UConn unveiled a statue honoring former men’s basketball coach and athletic department ambassador Dee Rowe outside of Gampel Pavilion on Monday.
Rowe coached the team from 1969-77, winning 56.9 percent of his games and leading the Huskies to the Sweet 16 in 1976. He went on to help create the UConn Foundation, and was instrumental in helping get Gampel built in 1990. He died in 2021 at the age of 91.
He also was part of search committees that hired legendary head coaches Jim Calhoun and Geno Auriemma.
Thrilled to unveil a new statue honoring UConn legend Dee Rowe 💙 pic.twitter.com/vxatSUsYcF
— UConn Huskies (@UConnHuskies) November 6, 2023
We forever remember and honor UConn legend Dee Rowe with a new statue in Gampel Pavilion 💙 pic.twitter.com/UnOWO7C9iz
— UConn Huskies (@UConnHuskies) November 8, 2023
“He just kept talking about ‘this is a special place,’” Auriemma told The Courant following Rowe’s death in 2021. “‘This is a special place.’ And I thought, man, it didn’t look so special when I walked around campus, but he convinced you it was. I remember going home and telling my wife, Kathy, ‘You’re not going to believe these people that I met on this interview.’ And she’s like, ‘Yeah, well tell me about it.’ I couldn’t stop talking about Dee.”

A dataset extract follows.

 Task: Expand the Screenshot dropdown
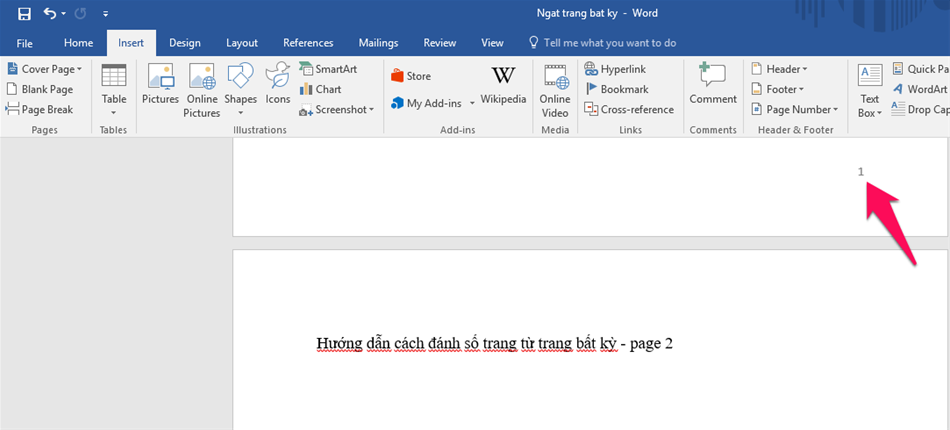pyautogui.click(x=337, y=109)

“From the day we talked down by the churches on campus and he told me I needed to accept the job,” Calhoun told The Courant in 2021. “He never told me anything but the truth, what I could do. And there was never a hint of ego in it about him. He was always my greatest booster, PR man. He was confidant, mentor, consultant. He just meant so much to so many people.””
The statue was placed at an entrance to the building.